Fraser Lab Lab Courses

The Fraser lab is supportive of learning through research experiences, and has participated in a number of courses for first year graduate students which challenge students with real research challenges in which they conduct experiments and analyze data to answer interesting new questions.

Biophysics: Introduction to Computing for Biophysicists

The Biophysics program draws students from multiple backgrounds. This course is designed to bring all students up to a baseline level of computational fluency. We rely on the fact that students are already familiar with a common language that relates to computation: molecular biology! The course is taught in Python, and covers the basics of programming, parallelization, and data visualization.

Biophysics 204: Macromolecular Methods

Fluency in multiple biophysical methods is often critical for answering mechanistic questions. To train the next generation of biophysicists at UCSF, we have decided to alter the traditional didactic structure by creating a new 6 week “Macromolecular Methods” class that places data collection at the beginning of the course.

Inquiry Immersion - DRUG DESIGN

The goal for Inquiry Immersion and the interprofessional minicourses is to help first year students in the healthcare professions shift their conception of medicine as a series of facts to a vision of medical practice as consistent engagement with an ever-evolving and imperfect body of knowledge. Focused minicourses offer students the chance to take a deep dive into a controversy or dilemma and explore the boundaries of existing research and scholarship with expert researchers.

Why is it so hard to design new small molecule drugs: Structure-based drug design promises to revolutionize drug discovery, yet despite decades of promise, progress remains intermittent. This course will give students an appreciation for the experimental and computational advances that have led to this optimism, while also pointing out the limitations that currently prevent completely unattended design.

Personal Genome Interpretation in the post-AlphaFold world: Alphafold is one of the buzziest breakthroughs of recent years. What does it mean to predict a structure of a protein and how is that useful for: 1) designing new drugs and 2) interpreting genomes?
============================================================
» **Assigned task 1**: In the page on Fraser lab courses, translate this sentence into Spanish: "The course is taught in Python, and covers the basics of programming, parallelization, and data visualization."
» **Assigned task 2**: Continue the page on Fraser lab courses, picking up after its final sentence.

» **Extracted records**:
============================================================
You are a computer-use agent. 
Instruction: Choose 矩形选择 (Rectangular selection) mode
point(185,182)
============================================================
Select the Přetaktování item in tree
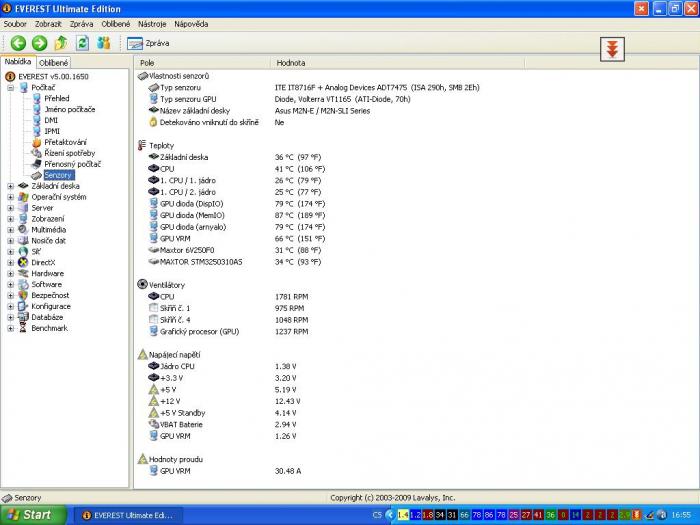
============================================================
» **Expected output 1**: El curso se imparte en Python y abarca los fundamentos de la programación, la paralelización y la visualización de datos.

» **Expected output 2**:
Peer Review in the Life Sciences

This minicourse will focus on the practice of peer review of scientific manuscripts, which is essential for what is, currently, by far the most widely accepted means of communication of scientific results: publishing papers in scientific journals. The process of peer review plays an important role in refining the body of work prior to final publication. Yet, peer review is rarely taught to students in a formal setting, and is largely dependent on individual labs and mentors, leading to variable standards of peer review. Reflecting the evolution of technology, society and scientific culture, preprints have gained popularity in the life sciences in recent years, resulting in a shift in how progress in the life sciences is communicated, and raising questions of how we, as a scientific community, may work towards optimizing the peer review process in the life sciences. This class will use preprint servers (for example, BioRxiv) as a platform for formally teaching students how to peer review manuscripts in a critical and constructive way. Students will compose reviews that will be posted (either named or anonymously through James Fraser acting as an “editor”) as comments associated with the preprint on BioRxiv.

Previously Taught:

Mechanisms of Antimicrobial Resistance

This minicourse will be a survey of recent and classic papers on antibiotic resistance with an emphasis on evolutionary biology, biochemical mechanisms, and new ideas for chemical matter. Tetrad minicourse.

iPQB Reproducibility and Rigor

Biophysics 205A: Physical Underpinnings of Biological Systems (PUBS)

The PUBS course is a hands-on, project-based course that integrates proteomics, deep mutational profiling Fowler and Fields, 2014, and computational biology.

PUBS is now run by Martin Kampmann and examines alpha synuclein!

PUBS Students in the teaching lab

Engineering Life: A Flipped Classroom with iBiology

How did life evolve? How can understand the principles of biological systems to create new proteins, new chemicals, biological structures, cells and tissues? We will cover these topics in a “flipped course” where you will hear online lectures from scientific leaders in the field, read a paper, and then discuss as a group. Tetrad minicourse.